Le Groupe de recherche et d’interventions régionales organise une table ronde sur les grands projets dans la région.

Réfléchir aux enjeux des grands projets

La question des grands projets au Saguenay–Lac-Saint-Jean suscite à la fois des craintes et des espoirs. Pour tenter d’y voir plus clair, le Groupe de recherche et d’interventions régionales (GRIR) organise une table ronde sur la question ce lundi, à l’UQAC.
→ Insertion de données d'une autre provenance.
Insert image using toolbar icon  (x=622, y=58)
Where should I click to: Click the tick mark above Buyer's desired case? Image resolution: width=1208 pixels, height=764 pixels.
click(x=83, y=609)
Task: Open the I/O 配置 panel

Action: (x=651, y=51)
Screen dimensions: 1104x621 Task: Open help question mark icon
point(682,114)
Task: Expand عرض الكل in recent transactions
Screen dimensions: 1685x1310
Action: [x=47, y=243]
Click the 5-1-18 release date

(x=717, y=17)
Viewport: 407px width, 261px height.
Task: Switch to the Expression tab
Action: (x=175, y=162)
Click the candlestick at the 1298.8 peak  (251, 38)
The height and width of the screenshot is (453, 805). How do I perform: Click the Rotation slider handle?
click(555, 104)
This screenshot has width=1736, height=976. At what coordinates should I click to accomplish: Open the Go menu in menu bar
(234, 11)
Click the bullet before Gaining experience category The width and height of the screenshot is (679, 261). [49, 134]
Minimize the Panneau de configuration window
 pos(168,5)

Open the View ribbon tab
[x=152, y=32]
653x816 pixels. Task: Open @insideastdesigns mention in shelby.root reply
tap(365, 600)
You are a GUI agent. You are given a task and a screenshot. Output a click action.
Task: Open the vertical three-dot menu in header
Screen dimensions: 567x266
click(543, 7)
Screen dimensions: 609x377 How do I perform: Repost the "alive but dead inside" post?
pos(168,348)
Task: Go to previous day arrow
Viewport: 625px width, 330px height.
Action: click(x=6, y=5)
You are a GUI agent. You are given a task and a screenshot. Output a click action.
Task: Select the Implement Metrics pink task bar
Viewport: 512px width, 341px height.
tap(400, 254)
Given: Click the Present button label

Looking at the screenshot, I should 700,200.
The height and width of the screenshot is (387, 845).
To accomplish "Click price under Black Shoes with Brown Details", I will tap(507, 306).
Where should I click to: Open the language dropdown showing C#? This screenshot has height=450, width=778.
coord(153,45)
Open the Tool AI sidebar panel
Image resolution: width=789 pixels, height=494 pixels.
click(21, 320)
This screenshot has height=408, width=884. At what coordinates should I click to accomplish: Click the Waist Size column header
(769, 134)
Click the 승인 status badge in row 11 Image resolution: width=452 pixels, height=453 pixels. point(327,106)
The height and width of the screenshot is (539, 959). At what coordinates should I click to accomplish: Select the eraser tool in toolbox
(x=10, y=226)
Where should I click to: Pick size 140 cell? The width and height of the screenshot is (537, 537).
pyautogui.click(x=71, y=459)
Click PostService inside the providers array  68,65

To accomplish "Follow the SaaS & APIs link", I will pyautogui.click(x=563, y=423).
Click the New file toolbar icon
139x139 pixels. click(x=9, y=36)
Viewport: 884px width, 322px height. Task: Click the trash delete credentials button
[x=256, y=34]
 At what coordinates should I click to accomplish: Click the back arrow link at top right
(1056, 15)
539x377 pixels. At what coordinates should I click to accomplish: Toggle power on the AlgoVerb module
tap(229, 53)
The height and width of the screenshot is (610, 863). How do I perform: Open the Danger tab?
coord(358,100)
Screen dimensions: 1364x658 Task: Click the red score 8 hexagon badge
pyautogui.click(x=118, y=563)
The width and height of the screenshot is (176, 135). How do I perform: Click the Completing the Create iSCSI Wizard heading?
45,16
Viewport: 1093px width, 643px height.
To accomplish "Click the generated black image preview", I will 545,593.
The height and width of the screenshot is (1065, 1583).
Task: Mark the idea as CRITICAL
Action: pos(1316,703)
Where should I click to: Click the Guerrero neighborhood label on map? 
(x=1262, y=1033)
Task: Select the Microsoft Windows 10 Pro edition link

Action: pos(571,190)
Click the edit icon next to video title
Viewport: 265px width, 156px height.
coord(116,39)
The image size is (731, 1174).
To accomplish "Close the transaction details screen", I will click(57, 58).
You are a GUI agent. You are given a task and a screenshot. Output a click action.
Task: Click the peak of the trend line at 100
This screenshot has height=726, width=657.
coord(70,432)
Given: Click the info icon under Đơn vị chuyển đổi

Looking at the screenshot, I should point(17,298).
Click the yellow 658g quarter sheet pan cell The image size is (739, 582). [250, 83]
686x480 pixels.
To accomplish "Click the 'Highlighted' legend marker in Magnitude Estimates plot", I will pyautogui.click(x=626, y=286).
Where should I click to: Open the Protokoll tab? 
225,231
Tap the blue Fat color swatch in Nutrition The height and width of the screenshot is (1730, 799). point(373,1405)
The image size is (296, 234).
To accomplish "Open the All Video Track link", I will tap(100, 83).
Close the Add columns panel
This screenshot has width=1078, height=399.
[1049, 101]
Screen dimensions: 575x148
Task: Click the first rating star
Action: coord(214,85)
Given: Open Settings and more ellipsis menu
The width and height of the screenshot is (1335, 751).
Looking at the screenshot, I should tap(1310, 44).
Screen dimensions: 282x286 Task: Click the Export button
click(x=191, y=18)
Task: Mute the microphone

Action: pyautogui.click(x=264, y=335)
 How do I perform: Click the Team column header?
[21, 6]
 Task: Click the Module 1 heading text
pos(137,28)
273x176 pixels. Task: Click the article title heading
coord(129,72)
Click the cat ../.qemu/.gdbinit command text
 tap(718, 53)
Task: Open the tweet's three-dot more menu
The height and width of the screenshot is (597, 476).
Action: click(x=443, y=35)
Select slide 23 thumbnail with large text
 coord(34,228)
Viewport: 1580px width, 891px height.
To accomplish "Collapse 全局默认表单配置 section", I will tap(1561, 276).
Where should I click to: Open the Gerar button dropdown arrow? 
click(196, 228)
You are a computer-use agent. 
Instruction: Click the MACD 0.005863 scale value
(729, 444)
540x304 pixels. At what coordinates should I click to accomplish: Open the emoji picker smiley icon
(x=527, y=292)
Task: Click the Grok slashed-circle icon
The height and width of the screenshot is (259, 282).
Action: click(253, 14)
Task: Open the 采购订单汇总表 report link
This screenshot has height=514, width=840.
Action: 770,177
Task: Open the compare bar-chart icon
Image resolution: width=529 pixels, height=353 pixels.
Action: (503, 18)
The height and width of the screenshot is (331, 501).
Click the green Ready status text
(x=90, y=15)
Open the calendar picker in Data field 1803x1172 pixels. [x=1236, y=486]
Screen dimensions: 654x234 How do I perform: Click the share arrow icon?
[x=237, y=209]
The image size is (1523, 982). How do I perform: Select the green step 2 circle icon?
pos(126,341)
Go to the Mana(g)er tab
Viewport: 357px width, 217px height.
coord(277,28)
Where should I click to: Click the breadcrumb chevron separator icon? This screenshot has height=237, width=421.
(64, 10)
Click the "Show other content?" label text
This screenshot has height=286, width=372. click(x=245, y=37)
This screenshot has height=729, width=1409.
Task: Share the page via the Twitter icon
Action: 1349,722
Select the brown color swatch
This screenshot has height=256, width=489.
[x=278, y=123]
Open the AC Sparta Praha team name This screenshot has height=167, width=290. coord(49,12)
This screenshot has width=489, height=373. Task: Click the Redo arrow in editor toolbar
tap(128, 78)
Les quatre invités à cette table ronde, Adrien Guibert-Barthez, associé à la Coalition Fjord, mais qui s’exprimera en son nom personnel, Patrick Bérubé, directeur général de Promotion Saguenay, Jean Paradis, militant environnementaliste et fondateur de Négawatts, ainsi que l’économiste Marc-Urbain Proulx, tenteront de cerner les enjeux environnementaux, sociaux et économiques du sujet.

Le but est de voir la question de manière plus globale et de s’élever un peu au-dessus de la mêlée, explique le chargé de cours de l’UQAC Christian Bélanger, qui organise l’événement en compagnie de Pierre-André Tremblay et Suzanne Tremblay.

« Quand on parle de ces enjeux sur la place publique, c’est souvent ponctuel et par projet. Nous essayons d’exposer les différents points de vue et les visions sur les différents enjeux de développement que les grands projets suscitent. Souvent, les gens sont pour ou contre un projet parce qu’il amène tel impact positif ou tel impact négatif, mais ça reste attaché à un seul projet. On ne s’intéresse pas aux enjeux que ceux-ci sous-tendent », indique M. Bélanger.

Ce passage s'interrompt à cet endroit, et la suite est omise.